→ **Request**:
Copy the entries word for word, starting at the line containing "Open the lobby public event banner" and ending at the line containing "pos(242,298)", with both of those lines included. Leave the pictures out of your copy.

→ **Entries supplied**:
........

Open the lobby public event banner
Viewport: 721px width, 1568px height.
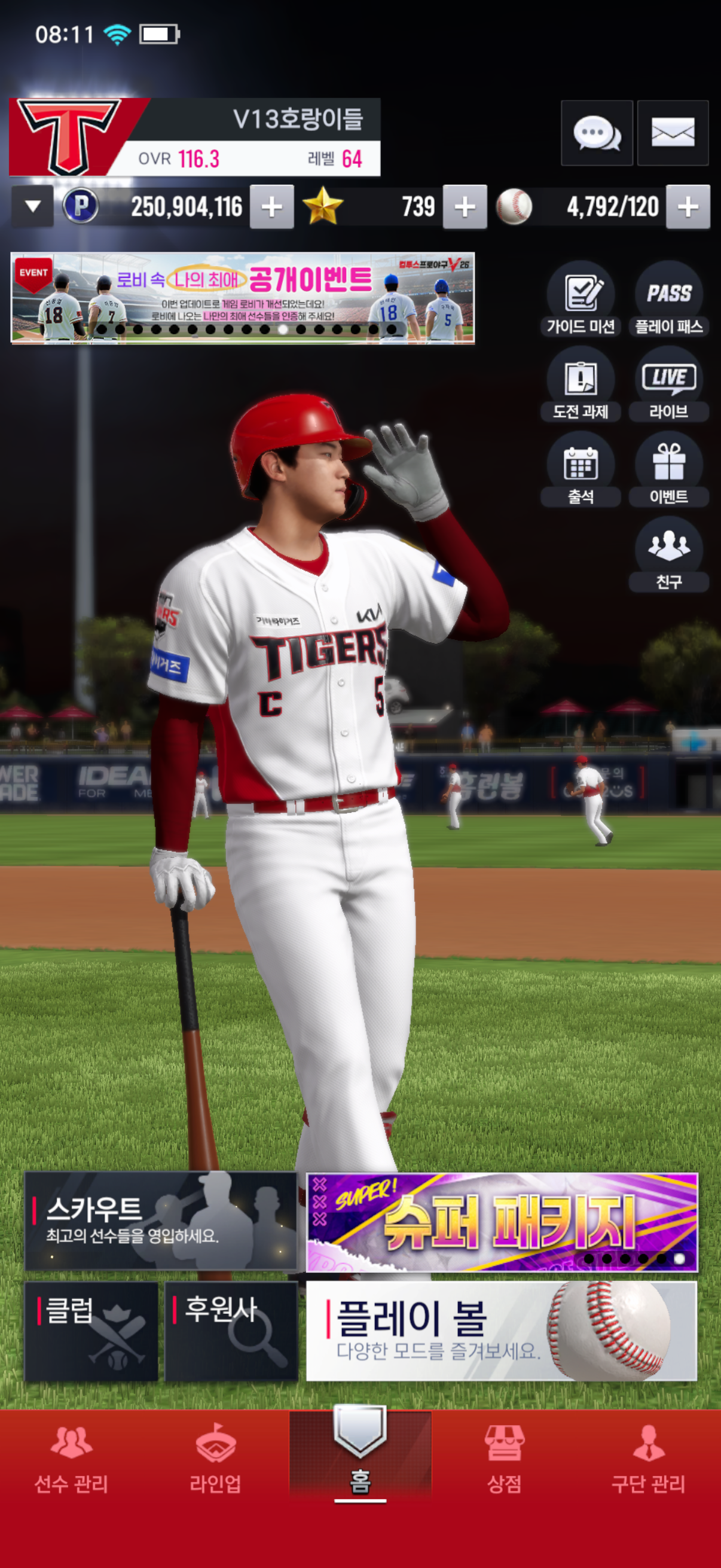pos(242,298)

........

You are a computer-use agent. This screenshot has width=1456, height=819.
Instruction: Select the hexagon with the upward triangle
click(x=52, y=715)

........

→ **Result below**:
Open the lobby public event banner
Viewport: 721px width, 1568px height.
pos(242,298)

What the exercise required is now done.